President of ALROSA; son of Sergey Ivanov, a close associate of Vladimir Putin
IVANOV, Sergey Sergeyevich (b. 1980 in Moscow) was born in the family of a KGB officer Sergey Borisovich Ivanov, a colleague and longtime friend of Vladimir Putin. In 2001, he graduated from MGIMO as an economist, and in 2002, as a financier. By that time, his father had already become Minister of Defense and the young man had no problems with employment.
The first place of work of Ivanov Jr. was the State Investment Company, where he worked as a leading specialist in attracting investments. At that time, the company was already going through hard times, there were rumors about dubious operations with investments in the assets of Guta Bank and other Russian companies. However, when the organization was dissolved in 2003, Sergey Ivanov Jr. already worked at Gazprom as an expert on international projects. His career was rapidly gaining momentum, and from 2005 to 2011, he was already Vice President, later First Vice President, and in February 2010, at the age of 29, he became Deputy Chairman of the Board of Gazprombank.
On April 5, 2011, he was appointed head of the board of the SOGAZ insurance company controlled by Rossiya Bank (known as the Bank of the President’s Friends). In 2011, he served as Chairman of the Supervisory Board of the Russian Agricultural Bank. He was the Senior Vice President of Sberbank of Russia from April 2016 to March 2017. In March 2017, Prime Minister Dmitry Medvedev appointed Sergei Ivanov Jr. about the President of ALROSA diamond company. Noteworthy, that Alrosa produces 95% of Russian and one-third of the world's rough diamonds. Sergey Ivanov Jr. is a member of the Board of Directors of Gazprombank, Rosneftegaz, Gazfond, Sberbank Asset Management, Sberbank’s Pension Fund, Sberbank Insurance, Sberbank Life Insurance.
Inconsistency with his posts, nepotism, negligence.
Sergei Ivanov Jr. is one of the most successful top managers in Russia thanks to his father’s relations with Putin. State-owned banks, state-owned Gazprom, and state-owned diamond corporation — the portfolio of Ivanov Jr. consists entirely of the most profitable areas free from the free-market competition. Given the example of Ivanov Jr., we observe the return to feudalism in Putin’s Russia.
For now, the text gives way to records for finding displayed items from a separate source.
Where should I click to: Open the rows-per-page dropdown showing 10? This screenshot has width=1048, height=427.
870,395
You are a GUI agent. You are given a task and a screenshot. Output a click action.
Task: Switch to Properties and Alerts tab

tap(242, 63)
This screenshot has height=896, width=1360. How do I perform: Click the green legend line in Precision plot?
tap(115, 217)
After the son of the former head of the Presidential Administration headed the diamond mining company, various accidents and emergencies there became more frequent. In August 2017, a major accident occurred at the Mir mine in Yakutia: water poured from the spent quarry, leaving 151 people trapped. Eight of the miners died. The miners themselves and the former ALROSA top manager Yuri Doinikov spoke about numerous safety violations in the diamond fields and their concealment by Ivanov Jr. subordinates. In their opinion, Sergey Ivanov’s employees carried out drilling operations on the surface of the pillar (a part of the mineral deposits that are left untouched to protect against possible water breakthroughs), while “its integrity should in no case be violated until the very end of mining.” The former top manager suggested that this was done to get diamonds at the lowest cost.
On May 24, 2018, ALROSA dumped waste into the Daldyn River. On May 28, a fire occurred at the processing plant No. 12 of the Udachninsky GOK, more than 500 people were evacuated. On July 11, an explosion occurred at the Udachny mine, and a worker died. On August 17 of the same year, the industrial dams of Alrosa in the Mirny district of Yakutia were not able to contain industrial water from the tailings dump, and it poured into the rivers of Yakutia, first into Irelyakh, then into Malaya Boatobiya, which, in turn, flows into Vilyuy. The Ministry of Ecology, Nature Management and Forestry of Yakutia discovered the ions of iron, copper, and manganese in these rivers in addition to pollution by suspended solids. Residents of Yakutia call the river water pollution with waste from diamond mining an environmental disaster. It is noteworthy that the father of the head of the state-owned company holds the post of the special representative of the president on environmental issues.
The appointment of the son of one of Putin's closest associates to the head of a state corporation suggests that the ruling clan intends to retain power as a guarantee of its security and impunity for as long as possible. The concentration of power in the hands of a narrow group of people, its inheritance and the priority of loyalty over professionalism leads to a loss of feedback from the governed, to the withering away of ways to respond to current challenges. We would like the future process of withering away of neofeudalism and the transition to a modern democratic republic in Russia to happen as less painful and as irrevocable as possible.